Retour au Yukon, et c’est là, sur la route de falaises, que je surprends, beauté, la pupille de la femme-montagne.

Au milieu de l’iris turquoise
grand lac magnifique
cette île foncée
Bove Island
forme parfaite
déposée là
dans l’orbite fractueuse
pour regarder le ciel
ce très grand ours...

L’œil est le monde gelé au cœur de cet autre monde qu’est le corps. C’est par lui que passe la lumière, laquelle est réinjectée et dispersée dans l’organisme. Pourtant, par un effet de retournement poétique, qui est aussi un genre d’animisme forcené, le monde aussi possède des myriades d’yeux qui regardent. Qu’il s’agisse, comme ici, de celui de la roche montagneuse (gigantisme) ou celui, plus infime, mais aussi plus épars, de l’insecte : Un énorme bousier noir s’avance sur le sentier (...). Le ciel blanc se reflète sur sa carapace parfaitement lisse et y dessine une tache laiteuse. L’espace d’un instant Kunicki a l’impression qu’un œil singulier le fixe depuis la terre, un œil qui n’appartient à aucun corps, un œil arbitraire, impassible. Dans notre présent, chevaucher le monde consiste bien souvent à le parcourir dans toute son organicité via des biais inorganiques : penser à la carlingue d’un avion que l’on prend pour aller d’un point A à un point B, à la carcasse d’une moto ou d’un vélo qui sont autant de montures pour le pérégrin moderne, mais plus simplement à l’asphalte qui recouvre la peau du monde quand on le traverse à grande vitesse. Pour autant, l’os (du pergélisol) et les geysers (des rigoles de salive issues des glaciations, pas loin qui sait du chaud vagin de la montagne), subsistent . L’œil est à même de les reconnaître (parfois de les chercher : l’œil accroche / tas de — non pas herbes / lissées tassées — écrasées) ou de passer à côté. C’est, aussi, le territoire des métamorphoses :

Danse d’équilibre entre les mondes. Je tourne en rond. Cela fait au moins trois heures que je marche. Que me demandes-tu ? D’épaules en griffes, en grognement. Je reviens femme, là où j’ai laissé mon enfance tomber, comme une vieille peau. Me rentre la lumière dans mon chemin de tête. Couche tes paupières. Choisis le vent. Descends dans la grotte de ton corps. Guéris.

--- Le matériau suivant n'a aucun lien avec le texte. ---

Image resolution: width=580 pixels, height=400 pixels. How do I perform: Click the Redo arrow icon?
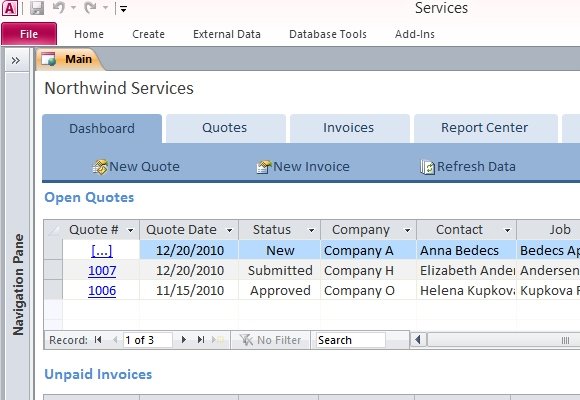point(90,7)
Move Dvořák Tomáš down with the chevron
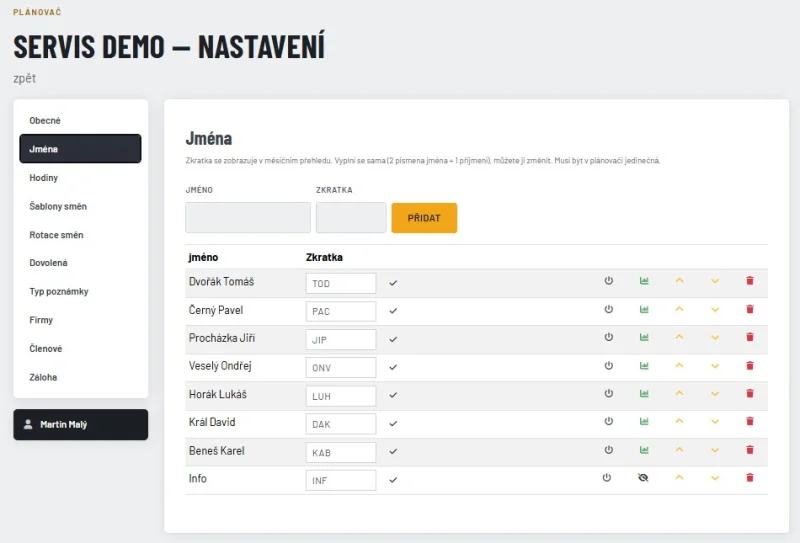 click(x=715, y=281)
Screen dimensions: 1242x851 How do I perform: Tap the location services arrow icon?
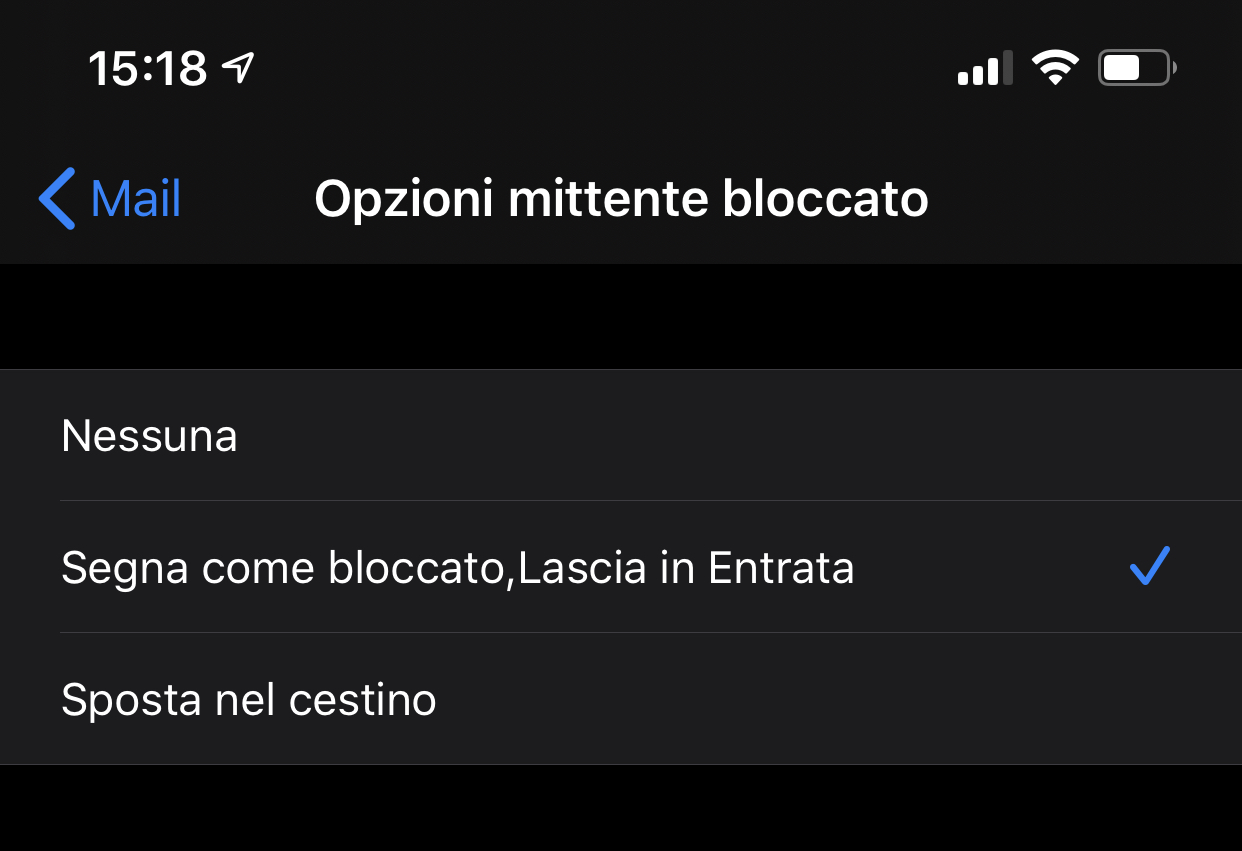238,68
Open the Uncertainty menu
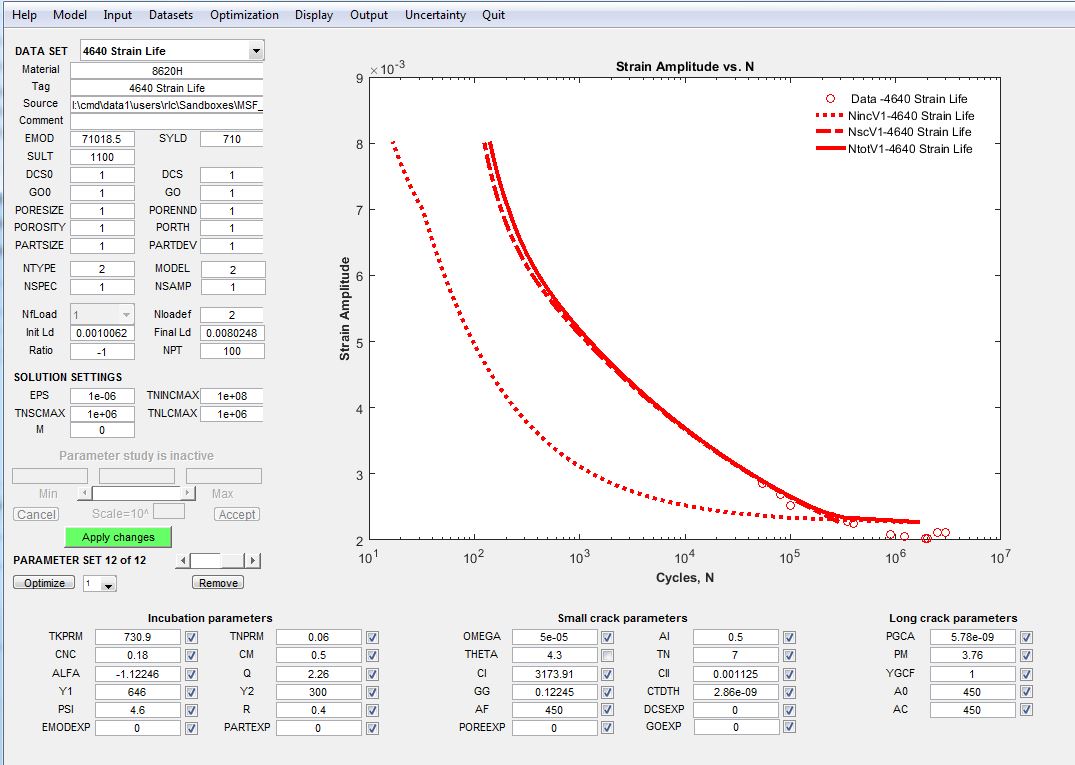This screenshot has width=1075, height=765. point(435,15)
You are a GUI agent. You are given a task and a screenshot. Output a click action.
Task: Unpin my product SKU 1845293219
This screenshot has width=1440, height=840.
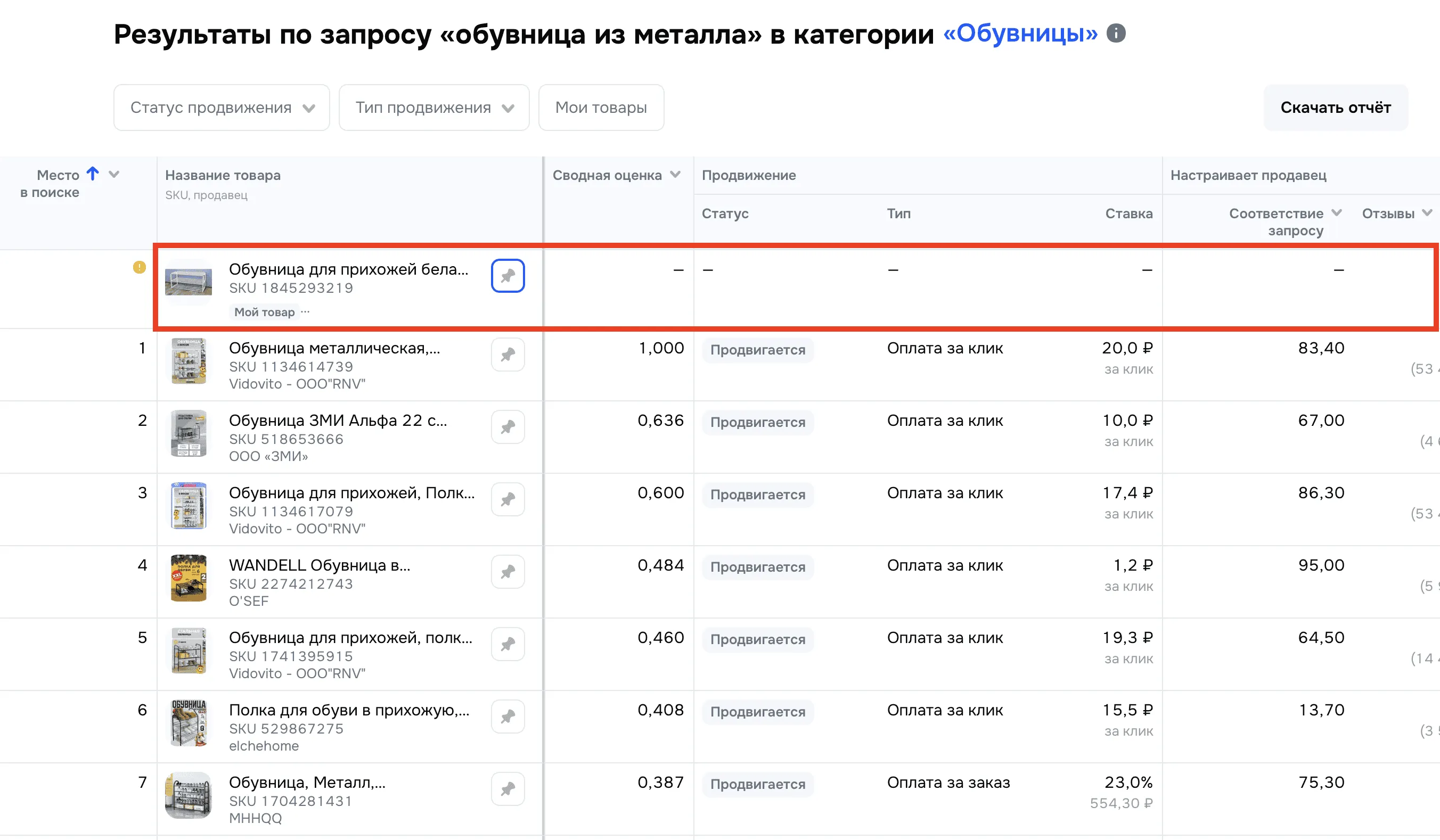click(x=508, y=276)
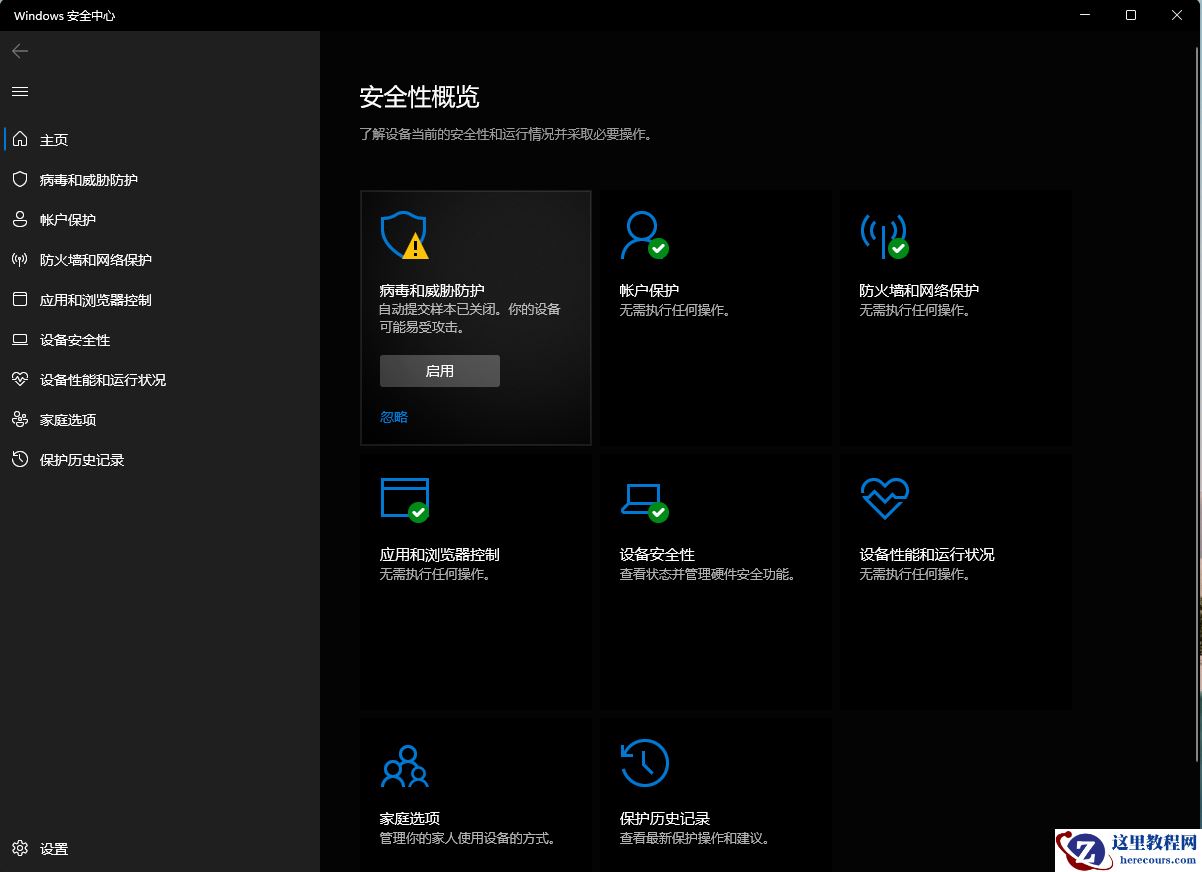
Task: Click the Wi-Fi icon on 防火墙和网络保护 tile
Action: (x=884, y=234)

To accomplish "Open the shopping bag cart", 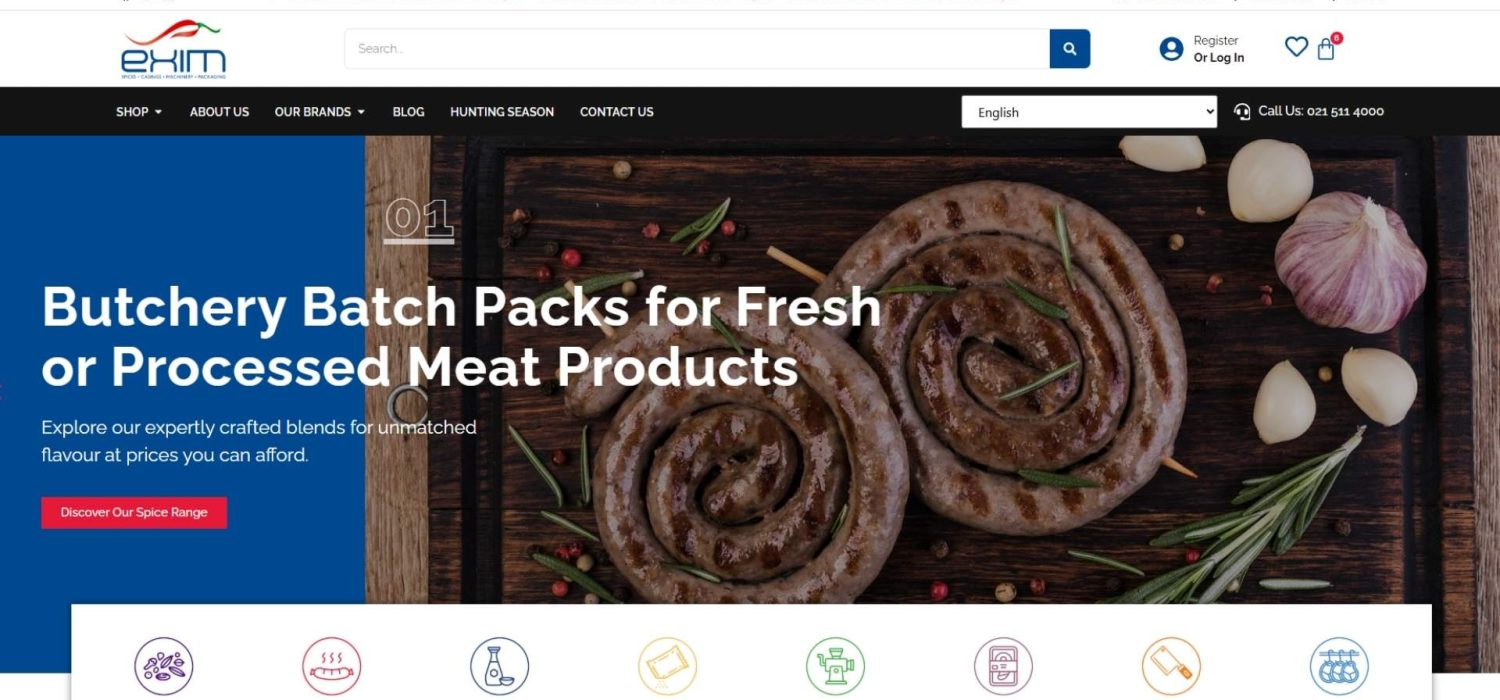I will click(1326, 48).
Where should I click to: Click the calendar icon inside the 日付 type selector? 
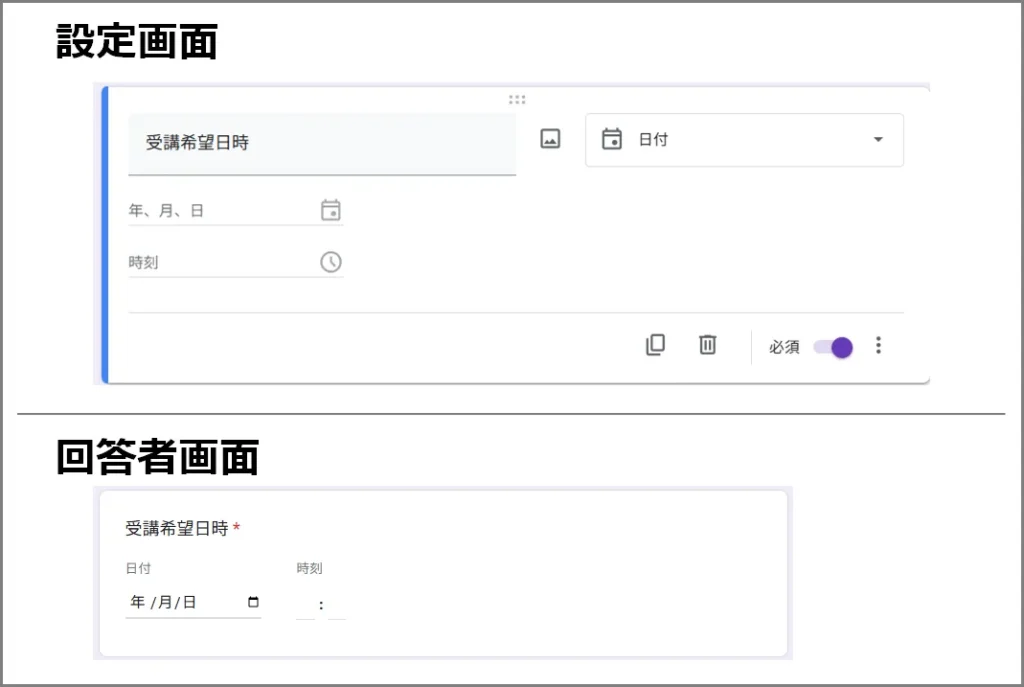coord(612,140)
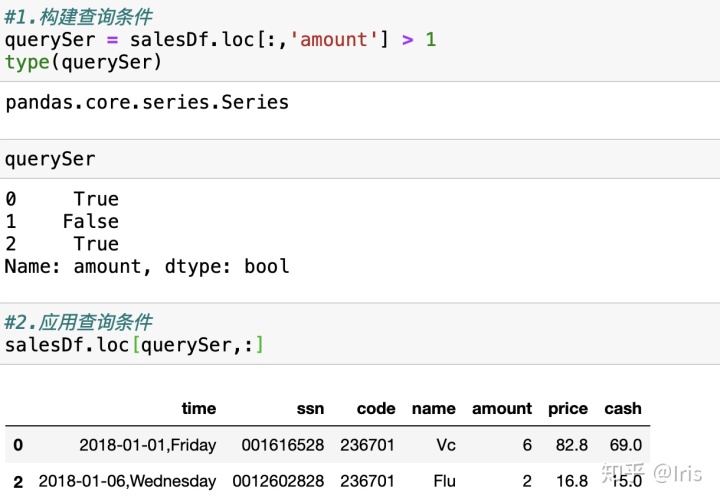Viewport: 720px width, 502px height.
Task: Click the 'name' column header
Action: point(433,408)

Ce n’est pas nécessairement le but conscient du voyage (devenir autre, s’éloigner de soi comme on s’éloignerait, par exemple, d’un point clairement circonscrit dans l’espace géographique) mais enfin ça peut arriver. Métamorphose de l’homme en ours (je ne me suis pas fait la barbe depuis trois semaines, et elle pousse, roussie, couleur de grizzly), puis de l’ours en littérature (j’appelle ours / le poème) : et ce n’est pas parce que dressée sur ses pattes arrière qu’elle sera agressive. Métamorphose de la littérature en corps (il aurait fallu écrire directement sur les os), voire en influx nerveux touchant des dimensions insoupçonnées (ma douleur serait-elle Dieu ?). Métamorphose de l’au-delà en énergie naturelle (toutes loups dans les mains des arbres / mes grands-mères flocons d’ailes / m’enveloppent de leur flux) et, métamorphose des métamorphoses (il y a, à chacun des tournants, / tout ce que la douceur contient de métamorphoses), celle qui consiste à changer l’espace en temps : les montagnes, elles marchent et m’apprennent / la réelle mécanique du temps. Et nous revoilà de retour, sans trop l’avoir cherché, sans trop l’avoir vu venir, à notre point de départ. Signe que tout mouvement est un balancement, une respiration, un cycle. Somme toute, une boucle. Comme celle visant à faire circuler dans la géographie veineuse et artérielle des pérégrins le sang capable de lui donner l’énergie de poursuivre son voyage (comprendre, à l’échelle du lecteur : sa propre lecture en train d’avoir lieu).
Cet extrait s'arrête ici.